En Argo City no se había registrado ningún crimen o disturbio grave durante más de cinco años.
Era demasiado extraordinario -o demasiado horrible- para ser cierto.
Collins cerró la carpeta.
Sólo había un medio de conocer la verdad. Comprobarlo por sí mismo. Y si lo que iba a ver constituía un anticipo de lo que sería Norteamérica bajo la Enmienda XXXV, tendría que haber alguien, aparte de Radenbaugh y de sí mismo, que lo viera también, alguien que pudiera impedir, en caso necesario, la ratificación de la enmienda.
La decisión ya estaba adoptada.
Tomó el teléfono y llamó a su secretaria.

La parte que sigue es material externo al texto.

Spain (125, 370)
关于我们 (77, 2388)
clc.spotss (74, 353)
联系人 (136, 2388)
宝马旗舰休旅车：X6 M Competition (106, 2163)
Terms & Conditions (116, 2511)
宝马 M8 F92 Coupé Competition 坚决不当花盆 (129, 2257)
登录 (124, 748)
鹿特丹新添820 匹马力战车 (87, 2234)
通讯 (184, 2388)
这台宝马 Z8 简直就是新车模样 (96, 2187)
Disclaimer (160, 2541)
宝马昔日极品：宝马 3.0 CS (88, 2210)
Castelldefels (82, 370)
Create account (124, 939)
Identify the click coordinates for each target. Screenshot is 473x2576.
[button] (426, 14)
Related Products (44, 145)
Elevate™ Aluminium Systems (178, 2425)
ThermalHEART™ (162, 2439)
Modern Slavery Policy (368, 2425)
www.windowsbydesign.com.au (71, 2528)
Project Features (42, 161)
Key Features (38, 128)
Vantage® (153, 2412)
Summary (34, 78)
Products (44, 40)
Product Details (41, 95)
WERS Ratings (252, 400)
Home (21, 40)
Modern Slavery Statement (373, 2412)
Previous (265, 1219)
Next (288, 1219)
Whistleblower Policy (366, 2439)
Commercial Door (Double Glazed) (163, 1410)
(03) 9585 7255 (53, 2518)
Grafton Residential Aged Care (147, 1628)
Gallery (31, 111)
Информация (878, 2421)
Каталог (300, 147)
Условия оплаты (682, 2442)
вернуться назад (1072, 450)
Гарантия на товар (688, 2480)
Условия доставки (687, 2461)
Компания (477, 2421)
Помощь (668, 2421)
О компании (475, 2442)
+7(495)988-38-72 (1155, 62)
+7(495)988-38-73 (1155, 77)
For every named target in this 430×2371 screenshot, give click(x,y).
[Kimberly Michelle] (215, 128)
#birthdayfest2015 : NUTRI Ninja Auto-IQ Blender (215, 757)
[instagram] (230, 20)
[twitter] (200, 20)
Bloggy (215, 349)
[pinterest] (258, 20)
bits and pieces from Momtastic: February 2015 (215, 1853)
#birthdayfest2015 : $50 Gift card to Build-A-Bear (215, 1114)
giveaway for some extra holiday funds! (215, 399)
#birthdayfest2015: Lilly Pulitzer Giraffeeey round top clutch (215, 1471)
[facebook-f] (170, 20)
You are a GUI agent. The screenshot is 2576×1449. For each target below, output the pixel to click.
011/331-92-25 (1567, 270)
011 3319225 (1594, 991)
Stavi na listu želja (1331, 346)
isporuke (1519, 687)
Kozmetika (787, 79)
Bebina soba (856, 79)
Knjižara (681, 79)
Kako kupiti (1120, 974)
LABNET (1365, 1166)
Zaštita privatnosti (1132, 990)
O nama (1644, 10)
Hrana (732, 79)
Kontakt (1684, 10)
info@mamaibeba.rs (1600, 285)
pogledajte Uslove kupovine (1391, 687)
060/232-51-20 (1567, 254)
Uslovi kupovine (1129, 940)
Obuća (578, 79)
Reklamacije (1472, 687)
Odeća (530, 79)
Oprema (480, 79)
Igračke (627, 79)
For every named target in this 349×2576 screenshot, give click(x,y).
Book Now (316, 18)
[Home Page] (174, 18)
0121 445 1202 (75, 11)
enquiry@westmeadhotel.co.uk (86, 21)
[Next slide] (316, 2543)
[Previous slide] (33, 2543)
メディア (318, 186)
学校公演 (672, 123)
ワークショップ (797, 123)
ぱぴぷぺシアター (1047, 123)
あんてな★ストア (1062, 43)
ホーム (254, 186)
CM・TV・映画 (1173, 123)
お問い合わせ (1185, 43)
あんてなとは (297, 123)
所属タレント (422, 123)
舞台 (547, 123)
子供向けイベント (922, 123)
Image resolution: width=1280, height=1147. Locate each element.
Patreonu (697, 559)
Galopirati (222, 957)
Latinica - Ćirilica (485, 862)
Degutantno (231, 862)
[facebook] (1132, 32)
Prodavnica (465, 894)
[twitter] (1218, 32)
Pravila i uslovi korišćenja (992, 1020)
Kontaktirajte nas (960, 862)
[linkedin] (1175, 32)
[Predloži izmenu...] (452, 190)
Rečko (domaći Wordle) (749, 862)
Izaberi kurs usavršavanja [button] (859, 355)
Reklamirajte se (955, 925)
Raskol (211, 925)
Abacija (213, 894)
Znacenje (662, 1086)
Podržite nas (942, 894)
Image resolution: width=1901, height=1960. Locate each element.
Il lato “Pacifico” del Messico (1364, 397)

– Marion, ¿ya han retirado hoy los dispositivos de escucha de los teléfonos?
– Ya no es necesario, señor Collins. Esta misma mañana han instalado el equipo de interferencia que usted solicitó.
Collins se tranquilizó. Su teléfono disponía por fin de un aparato de interferencia, lo cual significaba que todas sus llamadas exteriores resultarían ininteligibles hasta que llegaran a su destino, en cuyo momento se eliminaría la interferencia y las conversaciones resultarían nuevamente inteligibles.
Con la seguridad que le proporcionaba esta precaución, tomó el teléfono y se dispuso a dar el siguiente paso.
– Póngame con el presidente del Tribunal Supremo, Maynard, inmediatamente -dijo-. Si no está, localícele. Tengo que hablar con él ahora mismo.
En una calurosa y reseca mañana de un viernes de primeros de junio, habían convergido en Phoenix, Arizona, por avión, procedentes de tres lugares distintos.
Chris Collins, que había hecho su reserva de pasaje a nombre de C. Cutshaw, había llegado al aeropuerto de Sky Harbor de Phoenix -desde el Aeropuerto de la Amistad de Baltimore, vía Chicago- en un jet 727 de línea regular a las once y diecisiete minutos. Había sido el primero.
Poco después, Donald Radenbaugh, viajando con su nuevo nombre de Donan Schiller, había llegado desde Carson City, vía Reno y Las Vegas, en un DC9. Hubiera tenido que ser el primero y llegar a las diez y doce, pero su vuelo había sufrido un retraso de una hora y cuarto.